Listagem de dados:
***

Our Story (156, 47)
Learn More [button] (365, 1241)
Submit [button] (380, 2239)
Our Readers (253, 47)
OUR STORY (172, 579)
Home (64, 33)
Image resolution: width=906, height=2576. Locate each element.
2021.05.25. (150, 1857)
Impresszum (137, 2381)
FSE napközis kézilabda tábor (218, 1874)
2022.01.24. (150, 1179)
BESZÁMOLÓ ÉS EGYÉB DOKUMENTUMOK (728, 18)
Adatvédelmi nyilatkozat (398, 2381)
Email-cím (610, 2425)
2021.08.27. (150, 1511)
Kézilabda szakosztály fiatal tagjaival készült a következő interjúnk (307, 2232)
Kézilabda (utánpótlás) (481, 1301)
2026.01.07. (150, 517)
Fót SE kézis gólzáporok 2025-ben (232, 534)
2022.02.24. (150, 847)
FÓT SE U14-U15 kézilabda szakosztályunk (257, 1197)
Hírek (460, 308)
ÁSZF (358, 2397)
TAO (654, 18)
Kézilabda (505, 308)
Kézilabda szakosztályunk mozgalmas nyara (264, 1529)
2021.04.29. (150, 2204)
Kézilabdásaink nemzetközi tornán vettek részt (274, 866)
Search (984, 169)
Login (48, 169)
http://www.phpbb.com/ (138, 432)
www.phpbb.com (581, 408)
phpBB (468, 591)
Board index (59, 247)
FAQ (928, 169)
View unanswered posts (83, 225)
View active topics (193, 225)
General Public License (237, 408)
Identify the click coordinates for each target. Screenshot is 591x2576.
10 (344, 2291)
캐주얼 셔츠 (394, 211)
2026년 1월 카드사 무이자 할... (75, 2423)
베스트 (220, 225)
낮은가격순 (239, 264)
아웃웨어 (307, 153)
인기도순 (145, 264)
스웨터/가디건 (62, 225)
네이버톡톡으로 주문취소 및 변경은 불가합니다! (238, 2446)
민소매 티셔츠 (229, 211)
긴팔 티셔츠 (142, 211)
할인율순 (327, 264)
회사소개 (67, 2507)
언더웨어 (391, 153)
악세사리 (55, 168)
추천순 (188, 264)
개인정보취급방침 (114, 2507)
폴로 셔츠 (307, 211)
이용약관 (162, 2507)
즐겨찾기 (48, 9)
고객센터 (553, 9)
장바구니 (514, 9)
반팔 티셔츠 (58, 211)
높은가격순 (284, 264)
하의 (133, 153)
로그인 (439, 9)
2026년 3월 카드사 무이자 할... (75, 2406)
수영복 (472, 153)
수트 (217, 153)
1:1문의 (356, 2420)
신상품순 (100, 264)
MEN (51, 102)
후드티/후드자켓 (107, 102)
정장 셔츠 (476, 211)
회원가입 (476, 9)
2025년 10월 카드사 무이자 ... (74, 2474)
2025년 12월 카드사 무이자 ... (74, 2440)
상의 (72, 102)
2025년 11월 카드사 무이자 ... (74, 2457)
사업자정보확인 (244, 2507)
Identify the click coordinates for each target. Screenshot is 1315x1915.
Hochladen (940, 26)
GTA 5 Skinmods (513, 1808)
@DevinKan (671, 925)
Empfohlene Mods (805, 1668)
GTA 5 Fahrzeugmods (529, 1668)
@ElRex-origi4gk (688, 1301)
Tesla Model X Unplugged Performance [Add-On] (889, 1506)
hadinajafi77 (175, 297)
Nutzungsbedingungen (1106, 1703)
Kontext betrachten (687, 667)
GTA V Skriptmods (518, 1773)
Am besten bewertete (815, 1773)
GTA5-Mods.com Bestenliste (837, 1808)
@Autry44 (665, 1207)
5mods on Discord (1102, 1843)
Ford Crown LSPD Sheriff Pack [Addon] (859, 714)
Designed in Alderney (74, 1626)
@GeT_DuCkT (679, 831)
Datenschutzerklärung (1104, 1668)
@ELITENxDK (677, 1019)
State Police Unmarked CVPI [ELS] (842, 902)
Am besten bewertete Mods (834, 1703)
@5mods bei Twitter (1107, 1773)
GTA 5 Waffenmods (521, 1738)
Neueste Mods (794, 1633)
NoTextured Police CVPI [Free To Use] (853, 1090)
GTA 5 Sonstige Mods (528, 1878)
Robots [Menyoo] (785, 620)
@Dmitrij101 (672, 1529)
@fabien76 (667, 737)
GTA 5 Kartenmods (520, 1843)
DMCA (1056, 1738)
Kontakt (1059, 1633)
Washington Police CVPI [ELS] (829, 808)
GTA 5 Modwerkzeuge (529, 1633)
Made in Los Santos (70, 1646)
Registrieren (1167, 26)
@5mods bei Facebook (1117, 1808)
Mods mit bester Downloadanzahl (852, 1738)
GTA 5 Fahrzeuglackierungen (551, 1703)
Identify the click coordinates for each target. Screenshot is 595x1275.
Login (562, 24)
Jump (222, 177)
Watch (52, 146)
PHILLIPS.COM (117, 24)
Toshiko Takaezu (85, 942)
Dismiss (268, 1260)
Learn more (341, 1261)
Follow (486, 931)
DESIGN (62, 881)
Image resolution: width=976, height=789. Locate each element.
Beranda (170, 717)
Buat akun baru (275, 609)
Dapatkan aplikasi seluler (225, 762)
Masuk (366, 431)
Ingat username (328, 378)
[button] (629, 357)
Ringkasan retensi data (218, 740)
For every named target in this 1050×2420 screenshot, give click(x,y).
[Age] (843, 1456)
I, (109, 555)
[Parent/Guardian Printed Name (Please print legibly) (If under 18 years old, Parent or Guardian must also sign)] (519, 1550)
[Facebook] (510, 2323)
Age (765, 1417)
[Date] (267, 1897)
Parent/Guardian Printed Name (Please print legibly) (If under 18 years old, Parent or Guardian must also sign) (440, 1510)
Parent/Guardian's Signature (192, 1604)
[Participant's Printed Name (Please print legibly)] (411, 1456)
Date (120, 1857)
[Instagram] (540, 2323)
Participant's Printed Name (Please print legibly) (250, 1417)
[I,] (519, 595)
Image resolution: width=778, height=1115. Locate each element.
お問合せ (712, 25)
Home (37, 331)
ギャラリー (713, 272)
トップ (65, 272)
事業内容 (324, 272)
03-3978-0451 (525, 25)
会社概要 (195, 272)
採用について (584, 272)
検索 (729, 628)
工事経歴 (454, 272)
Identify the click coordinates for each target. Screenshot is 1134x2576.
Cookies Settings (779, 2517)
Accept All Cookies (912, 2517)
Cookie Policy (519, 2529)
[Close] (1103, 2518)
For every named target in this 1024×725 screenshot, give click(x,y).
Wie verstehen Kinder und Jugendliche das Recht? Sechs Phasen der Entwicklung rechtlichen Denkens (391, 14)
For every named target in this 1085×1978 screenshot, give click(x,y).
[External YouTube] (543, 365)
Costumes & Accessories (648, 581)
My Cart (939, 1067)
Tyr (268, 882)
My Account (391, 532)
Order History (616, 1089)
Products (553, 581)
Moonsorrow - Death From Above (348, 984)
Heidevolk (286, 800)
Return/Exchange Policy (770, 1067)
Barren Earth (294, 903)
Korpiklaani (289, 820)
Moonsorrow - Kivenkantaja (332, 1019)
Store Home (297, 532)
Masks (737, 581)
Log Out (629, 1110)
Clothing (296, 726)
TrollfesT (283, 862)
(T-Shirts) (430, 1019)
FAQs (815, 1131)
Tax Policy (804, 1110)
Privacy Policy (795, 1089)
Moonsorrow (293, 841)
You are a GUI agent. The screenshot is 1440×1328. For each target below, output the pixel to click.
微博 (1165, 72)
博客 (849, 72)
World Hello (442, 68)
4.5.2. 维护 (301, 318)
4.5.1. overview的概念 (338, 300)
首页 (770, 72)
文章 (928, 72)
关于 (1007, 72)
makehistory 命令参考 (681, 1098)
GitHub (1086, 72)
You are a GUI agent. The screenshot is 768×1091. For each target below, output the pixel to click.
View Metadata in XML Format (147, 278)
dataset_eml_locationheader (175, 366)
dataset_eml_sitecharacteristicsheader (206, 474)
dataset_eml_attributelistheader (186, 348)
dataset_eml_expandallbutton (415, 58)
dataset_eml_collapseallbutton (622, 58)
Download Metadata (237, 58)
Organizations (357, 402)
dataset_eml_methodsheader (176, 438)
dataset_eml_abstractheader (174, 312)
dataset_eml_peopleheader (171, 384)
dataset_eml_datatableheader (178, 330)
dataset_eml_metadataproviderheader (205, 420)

***

Enunciado da tarefa: Transcreva sem nenhuma alteração as linhas dos itens, começando pela primeira e indo até a linha com "Empfohlene Mods (805, 1668)", que também deve ser incluída.

Resposta escrita:
Our Story (156, 47)
Learn More [button] (365, 1241)
Submit [button] (380, 2239)
Our Readers (253, 47)
OUR STORY (172, 579)
Home (64, 33)
Image resolution: width=906, height=2576. Locate each element.
2021.05.25. (150, 1857)
Impresszum (137, 2381)
FSE napközis kézilabda tábor (218, 1874)
2022.01.24. (150, 1179)
BESZÁMOLÓ ÉS EGYÉB DOKUMENTUMOK (728, 18)
Adatvédelmi nyilatkozat (398, 2381)
Email-cím (610, 2425)
2021.08.27. (150, 1511)
Kézilabda szakosztály fiatal tagjaival készült a következő interjúnk (307, 2232)
Kézilabda (utánpótlás) (481, 1301)
2026.01.07. (150, 517)
Fót SE kézis gólzáporok 2025-ben (232, 534)
2022.02.24. (150, 847)
FÓT SE U14-U15 kézilabda szakosztályunk (257, 1197)
Hírek (460, 308)
ÁSZF (358, 2397)
TAO (654, 18)
Kézilabda (505, 308)
Kézilabda szakosztályunk mozgalmas nyara (264, 1529)
2021.04.29. (150, 2204)
Kézilabdásaink nemzetközi tornán vettek részt (274, 866)
Search (984, 169)
Login (48, 169)
http://www.phpbb.com/ (138, 432)
www.phpbb.com (581, 408)
phpBB (468, 591)
Board index (59, 247)
FAQ (928, 169)
View unanswered posts (83, 225)
View active topics (193, 225)
General Public License (237, 408)
Identify the click coordinates for each target. Screenshot is 591x2576.
10 (344, 2291)
캐주얼 셔츠 (394, 211)
2026년 1월 카드사 무이자 할... (75, 2423)
베스트 (220, 225)
낮은가격순 (239, 264)
아웃웨어 (307, 153)
인기도순 (145, 264)
스웨터/가디건 (62, 225)
네이버톡톡으로 주문취소 및 변경은 불가합니다! (238, 2446)
민소매 티셔츠 (229, 211)
긴팔 티셔츠 (142, 211)
할인율순 (327, 264)
회사소개 (67, 2507)
언더웨어 (391, 153)
악세사리 (55, 168)
추천순 (188, 264)
개인정보취급방침 (114, 2507)
폴로 셔츠 (307, 211)
이용약관 (162, 2507)
즐겨찾기 (48, 9)
고객센터 (553, 9)
장바구니 (514, 9)
반팔 티셔츠 (58, 211)
높은가격순 (284, 264)
하의 (133, 153)
로그인 (439, 9)
2026년 3월 카드사 무이자 할... (75, 2406)
수영복 (472, 153)
수트 (217, 153)
1:1문의 (356, 2420)
신상품순 (100, 264)
MEN (51, 102)
후드티/후드자켓 (107, 102)
정장 셔츠 (476, 211)
회원가입 (476, 9)
2025년 10월 카드사 무이자 ... (74, 2474)
2025년 12월 카드사 무이자 ... (74, 2440)
상의 (72, 102)
2025년 11월 카드사 무이자 ... (74, 2457)
사업자정보확인 (244, 2507)
Identify the click coordinates for each target. Screenshot is 1315x1915.
Hochladen (940, 26)
GTA 5 Skinmods (513, 1808)
@DevinKan (671, 925)
Empfohlene Mods (805, 1668)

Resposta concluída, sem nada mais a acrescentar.